Il y a encore cependant loin de la coupe aux lèvres, estime Georges Kaddoum. « La possibilité d’automatiser de plus en plus le fonctionnement de nos maisons, de nos usines, de nos transports et de nos villes est au cœur de la vision. Cependant, la 5G ne suffira pas à fournir un support adéquat aux énormes données générées par des appareils massivement interconnectés. Il faut déjà envisager un réseau de sixième génération pour étendre les capacités de la 5G et permettre à des milliards d'appareils et d'applications connectés de fonctionner de manière transparente, avec une faible latence et une large bande passante. Il reste beaucoup de défis à surmonter ! »

Un éléphant nommé sécurité

Reste aussi un éléphant dans la pièce : la protection des renseignements personnels et la sécurité. L’adoption rapide de l’Internet des objets crée en effet de nouveaux risques liés notamment à la transmission sans fil des données. Ces attaques, estime Georges Kaddoum, pourraient prendre la forme de vol de renseignements, mais aussi de prise de contrôle des systèmes et de rupture de services, ce qui pourrait entraîner des dommages aux appareils, voire mettre la vie de personnes en danger. « L’hétérogénéité des systèmes et des applications crée une multitude de vulnérabilités. En même temps, la capacité de traitement et l’autonomie limitée des piles de plusieurs objets connectés ralentissent le déploiement de mécanismes de sécurité reposant sur le cryptage et l’authentification. Cet autre défi est lui aussi très réel. »

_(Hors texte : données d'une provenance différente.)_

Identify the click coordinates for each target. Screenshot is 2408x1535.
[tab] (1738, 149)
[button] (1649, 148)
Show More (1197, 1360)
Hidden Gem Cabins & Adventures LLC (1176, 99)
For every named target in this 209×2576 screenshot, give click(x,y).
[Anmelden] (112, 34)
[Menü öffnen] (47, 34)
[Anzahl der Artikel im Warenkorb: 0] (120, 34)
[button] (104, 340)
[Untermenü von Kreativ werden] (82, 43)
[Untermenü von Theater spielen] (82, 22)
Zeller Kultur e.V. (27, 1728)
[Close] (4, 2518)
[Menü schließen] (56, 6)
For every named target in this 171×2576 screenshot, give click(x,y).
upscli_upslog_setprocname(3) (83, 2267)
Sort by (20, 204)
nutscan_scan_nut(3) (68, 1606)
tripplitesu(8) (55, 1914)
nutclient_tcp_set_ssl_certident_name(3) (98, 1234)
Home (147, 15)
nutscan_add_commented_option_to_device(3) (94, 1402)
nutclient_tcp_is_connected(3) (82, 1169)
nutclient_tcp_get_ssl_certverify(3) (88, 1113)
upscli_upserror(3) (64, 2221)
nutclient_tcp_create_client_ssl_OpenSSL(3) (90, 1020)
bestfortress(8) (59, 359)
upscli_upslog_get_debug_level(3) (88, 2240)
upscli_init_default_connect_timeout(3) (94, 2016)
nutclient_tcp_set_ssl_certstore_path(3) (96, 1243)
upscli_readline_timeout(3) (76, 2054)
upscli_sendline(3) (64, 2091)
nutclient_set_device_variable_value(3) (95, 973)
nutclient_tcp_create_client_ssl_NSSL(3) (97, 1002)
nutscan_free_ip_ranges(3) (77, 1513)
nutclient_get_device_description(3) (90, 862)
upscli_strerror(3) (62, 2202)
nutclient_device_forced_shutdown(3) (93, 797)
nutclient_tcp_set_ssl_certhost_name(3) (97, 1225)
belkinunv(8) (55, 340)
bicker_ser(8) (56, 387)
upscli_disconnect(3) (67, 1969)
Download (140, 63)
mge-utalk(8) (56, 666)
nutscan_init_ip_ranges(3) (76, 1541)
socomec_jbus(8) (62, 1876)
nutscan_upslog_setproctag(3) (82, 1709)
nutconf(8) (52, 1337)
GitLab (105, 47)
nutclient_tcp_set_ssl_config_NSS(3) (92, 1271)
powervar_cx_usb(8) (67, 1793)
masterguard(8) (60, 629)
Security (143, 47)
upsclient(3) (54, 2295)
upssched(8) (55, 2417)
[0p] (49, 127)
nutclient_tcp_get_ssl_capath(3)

Jacques Perreault reconnaît également que la sécurité constitue un enjeu de taille. « Qui dit connexion dit risque de fuite de données. Les sources de danger sont nombreuses, à commencer par une gestion inadéquate des accès, des logiciels qui ne sont pas à jour ou encore des interfaces qui ne sont tout simplement pas sécurisées. » Mais il estime aussi qu’en fait, la vulnérabilité des réseaux peut être vue elle-même comme un secteur d’investissement, puisque des solutions devront être développées pour sécuriser, en quelque sorte, la nouvelle économie connectée. 

« C’est clairement un enjeu, mais qui pourrait faire apparaître de belles occasions d’investissement. »


Les sources suivantes ont été utilisées pour la rédaction de cet article : Cisco,  Annual Internet Report (2018–2023) White Paper ; Forbes, Why IoT Cybersecurity Risks Are An Investment Opportunity ; Kevin Ashton, That ‘Internet of Things’ Thing ; McKinsey Digital, IoT value set to accelerate through 2030: Where and how to capture it ; TechJury, 49 Stunning Internet of Things Statistics 2021.